Ancak unutulmaması gereken bir şey vardır. Demokratik ve çağdaş nitelikli insan tartışabilir, görüşlerinde düzeltme yapabilir, uzlaşma uğrunda bazı tavizlerde bulunabilir. Dogmatik nitelikli insan ise asla uzlaşamaz. Uzlaşmaması inandığı dogmaların kaçınılmaz sonucudur. Uzlaşma bir takım tavizleri gerektirir. Oysa bu tipte bir kişi taviz verdiği anda, inançlarının gereklerine aykırı hareket ettiğine inanır. Günahkar hatta kafir olduğuna inanır. Bu nedenle uzlaşmaya çalışan çağdaş aydın sadece karşı tarafa taviz verir ve kendi kendini aldatır.

 

Türk insanını ve Türk toplumunu bu inanç cellatlarının elinden kurtarmanın en etkili yolu gerekli toplumsal ve siyasal iradeyi gösterip onların yöntem ve teknikleriyle en iyi mücadele yöntemini, yani hukuku kullanmak ve insanlarımızın inançlarına konan ipoteği kaldırmaktır.
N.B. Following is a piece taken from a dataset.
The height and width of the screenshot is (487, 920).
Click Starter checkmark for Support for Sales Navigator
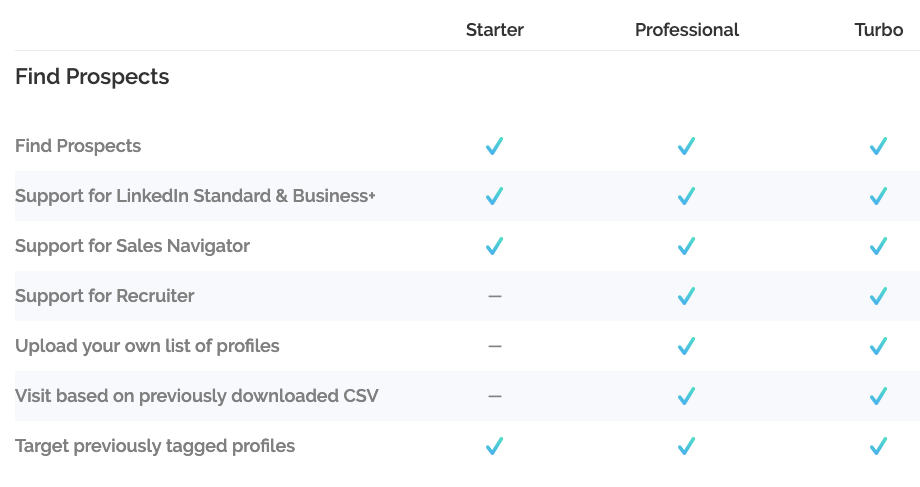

Onları çağdışı eğitim ve öğretim olanaklarından yoksun bırakmak, çağdaş eğitim kurumlarında düşünen, sorgulayan, aklını kullanma becerisiyle azami donatılmış nesiller yetiştirmektir.

 

Türk insanının kendi geleceğine yönelik önünde iki terchi vardır.Çağ dışı dogmalara mahkum,ümmetçilik esasına dayalı,şeyhinin söylediklerine koşulsuz itaat eden,kul ve mürit olmayı erdem sayan,bir kişinin veya grubun güdümünde yönetilen çağ dışı bir toplum mu olacaktır?

 

Yoksa, Atatürkçü Düşünce Sistemi’ni,çağdaş ve evrensel değerleri benimsemiş,Atatürk Milliyetçiliği’ne bağlı,aklı ve bilimi temel hareket noktası alan,laik ve demokratik bir toplum mu olacaktır?... Türk insanının engin sağ duyusuyla gerçek yolu yani Atatürk’ün gösterdiği akıl ve bilim yolunu seçeceğine inancımız tamdır.